In this study, we analyzed enhancer-associated ChIP-seq datasets (H3K4me1, H3K27ac, p300) from human hepatocytes and mouse liver and observed that on average ∼6% of peaks overlap coding exons after excluding the first exon. Enhancer assays for 15 selected exons that overlap these peaks showed that 8 and 10 of them are functional enhancers in adult mice and human HepG2 cells, respectively. Our observed ∼50% success rate is in line with previous reports that tested eExons for their developmental enhancer activity [5], [9]. However, it is worth noting that in this study we further selected for potentially positive enhancers by looking at ≥25% exon-peak overlap and additional transcription factor ChIP-seq datasets which probably increased our functional enhancer success rate. Also of note, while human SORL1 is expressed in the liver [25], mouse Sorl1 is not expressed in this tissue [26], [27], and the human sequence we used showed mouse liver enhancer activity. Previous work has shown that when human sequences are tested for enhancer activity, even in zebrafish, they can portray regulatory activity even if they do not have homologous sequences in that organism [35], [36].

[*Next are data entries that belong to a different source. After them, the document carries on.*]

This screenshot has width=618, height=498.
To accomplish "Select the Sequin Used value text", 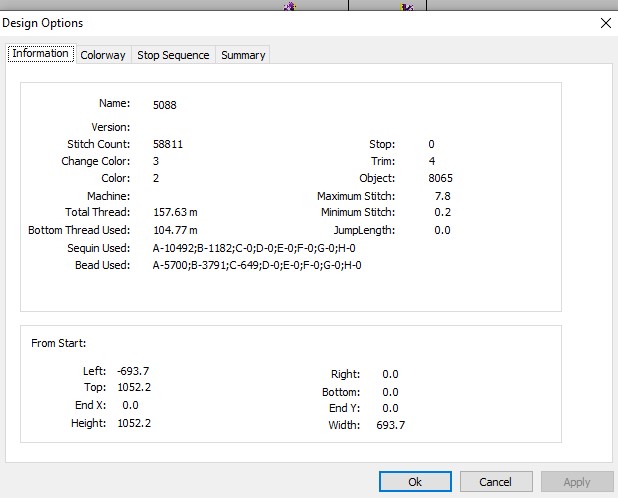I will coord(254,248).
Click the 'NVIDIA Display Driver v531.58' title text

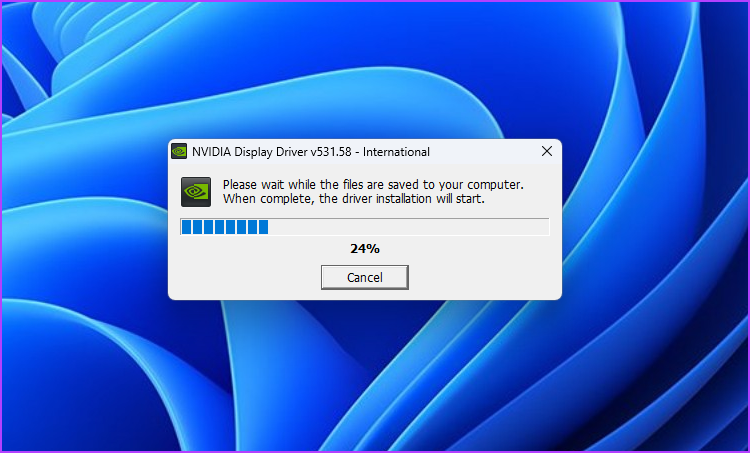(272, 152)
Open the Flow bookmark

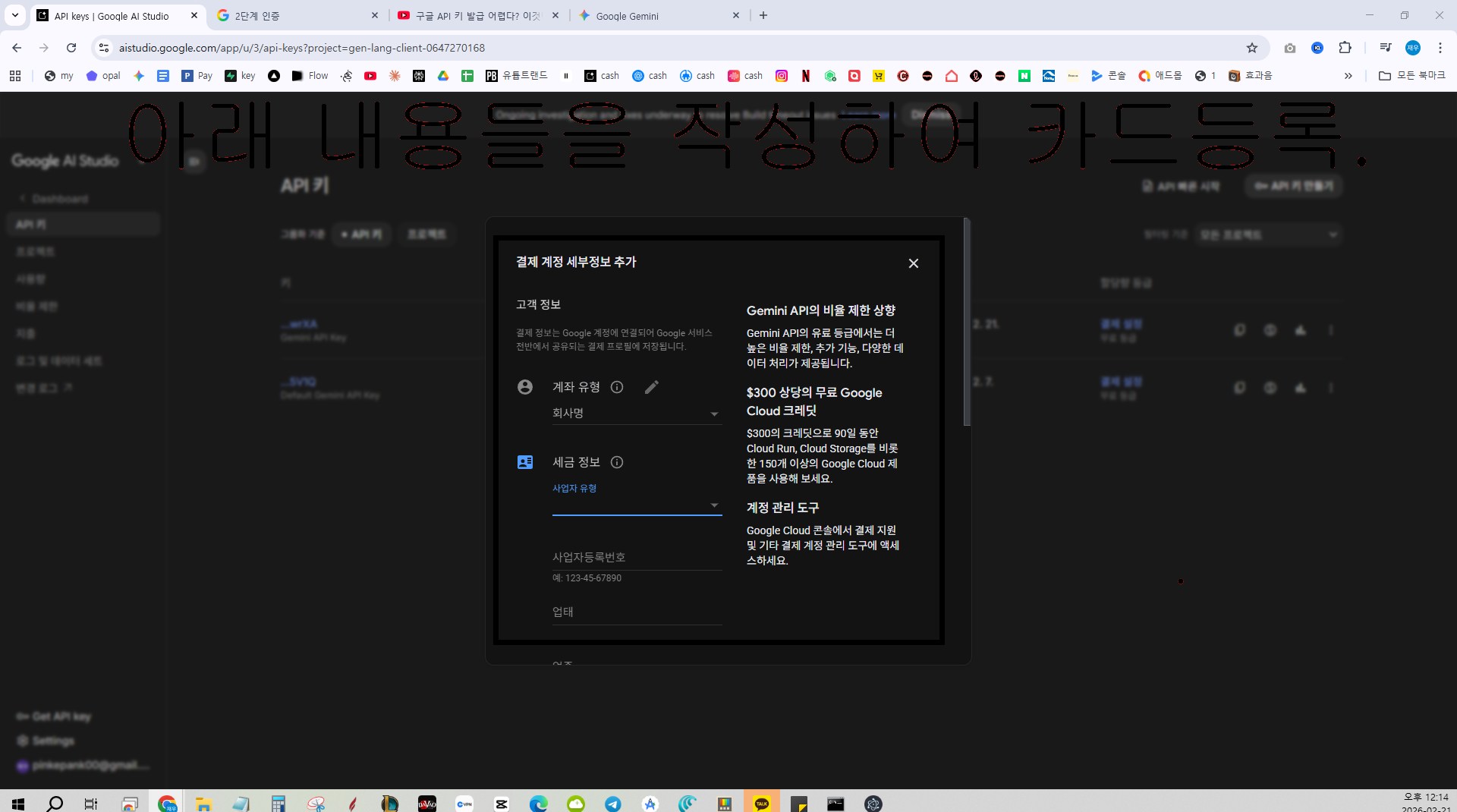point(310,76)
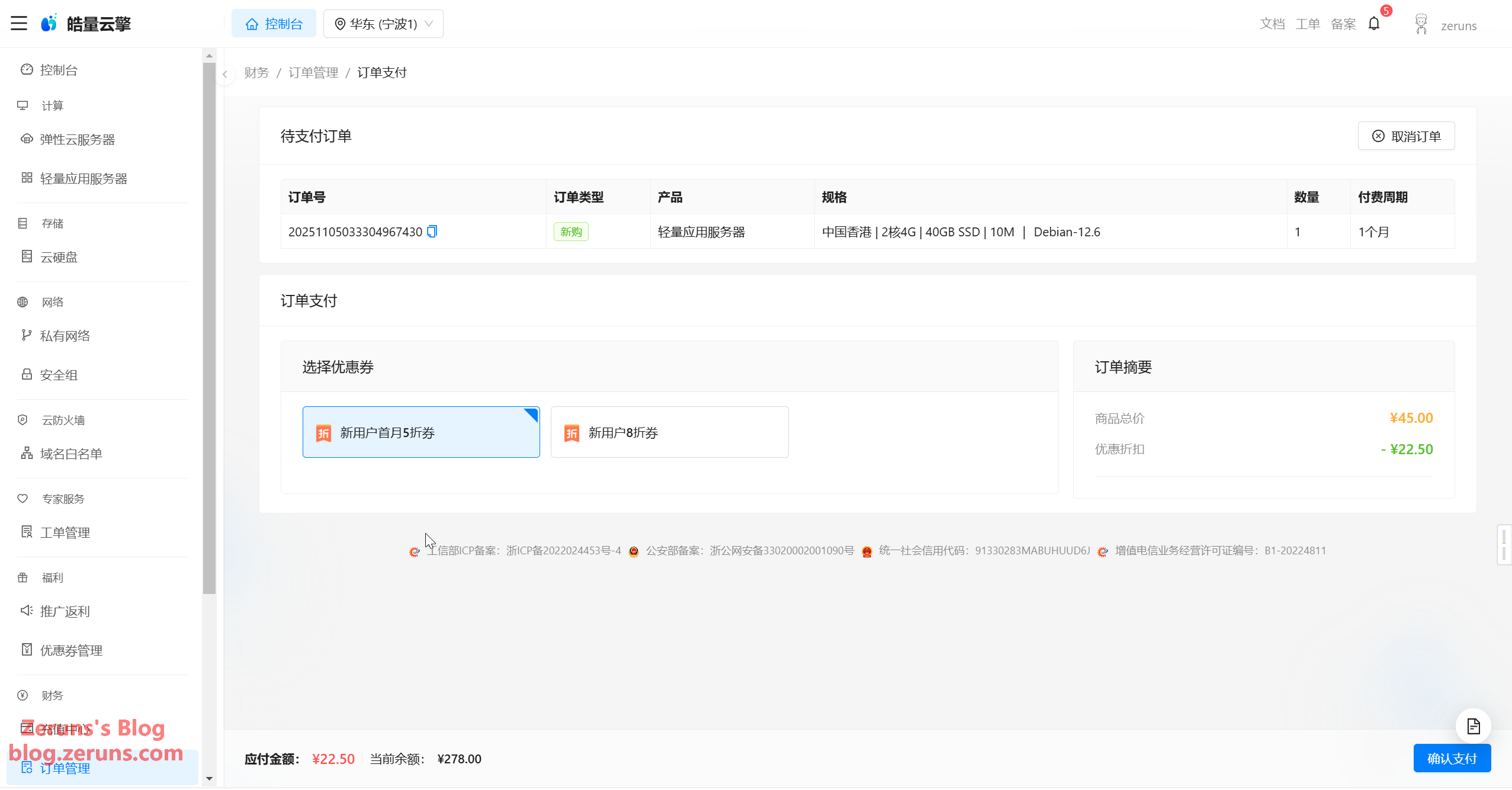Copy the order number via copy icon

pos(432,232)
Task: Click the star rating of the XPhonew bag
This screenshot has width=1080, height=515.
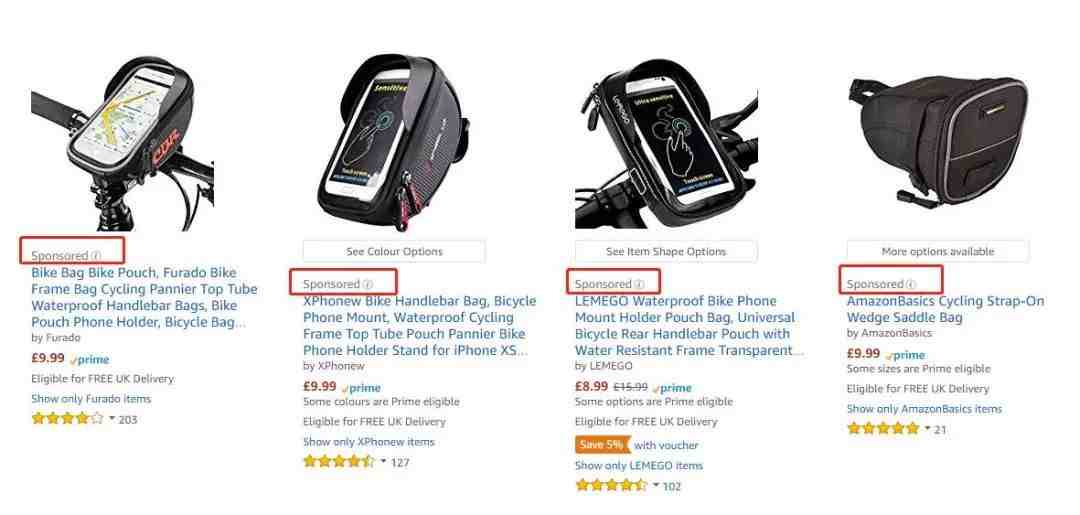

Using MPRAs, we measured the distribution of effect sizes of all possible SNVs in three liver eExons in vivo. The three eExon MPRA displayed comparable functional profiles to previously reported liver enhancer MPRA [17], and similarly show that the majority of SNVs have modest effects on transcriptional activity. Since we tested the ChIP-seq peak which includes not only the exonic sequence but also the adjacent intronic sequences, the distribution of effect sizes allowed us to determine the location of the enhancer core and whether the protein coding sequence is required for enhancer activity. For two eExons, SORL1 exon 17 and TRAF3IP2 exon 6, the distribution of SNVs with a significant effect on enhancer activity were specifically clustered in coding sequences that encode important protein domains. In addition, non-synonymous mutations in all three eExons had deleterious effects on enhancer activity, indicating that the genetic code can contain overlapping functional information. Interestingly, the dual function of eExons is not only restricted to protein coding function, as the cluster with the highest impact on enhancer activity in SORL1 exon 17 overlaps a donor splice site (Figure 2E). Alternative splicing occurs simultaneously with nascent RNA transcription [2] and these eExons could also be splicing regulators. These results suggest that mutations in eExons could lead to multiple phenotypes, both from disruption of the protein function and transcriptional regulation.

Our study has several caveats. One caveat is that we are not testing the enhancer activity of these sequences in their natural setting. Similar to most standard enhancer assays, our study takes out these sequences from their natural settings and places them in front of a minimal promoter that is different than their target promoter. In addition, the transcriptional status of these exons in concert with their enhancer activity is not being assessed. Future studies that create knockin mice to selected exon coding mutations that have a deleterious effect on enhancer activity, as determined by our MPRA, could potentially assay this. We also do not know the target genes that are regulated by these eExons. The genes these exons reside in are expressed in most of the tissues and cell types that we analyzed (Table S2), but this does not necessarily establish that they are their target genes. Furthermore, analysis of available chromatin interaction Hi-C datasets [37], [38] from different cell types (IMR90, hESC) suggest that these eExons interact with their gene promoter region as well as nearby gene promoters and other intergeneic regions (Table S7).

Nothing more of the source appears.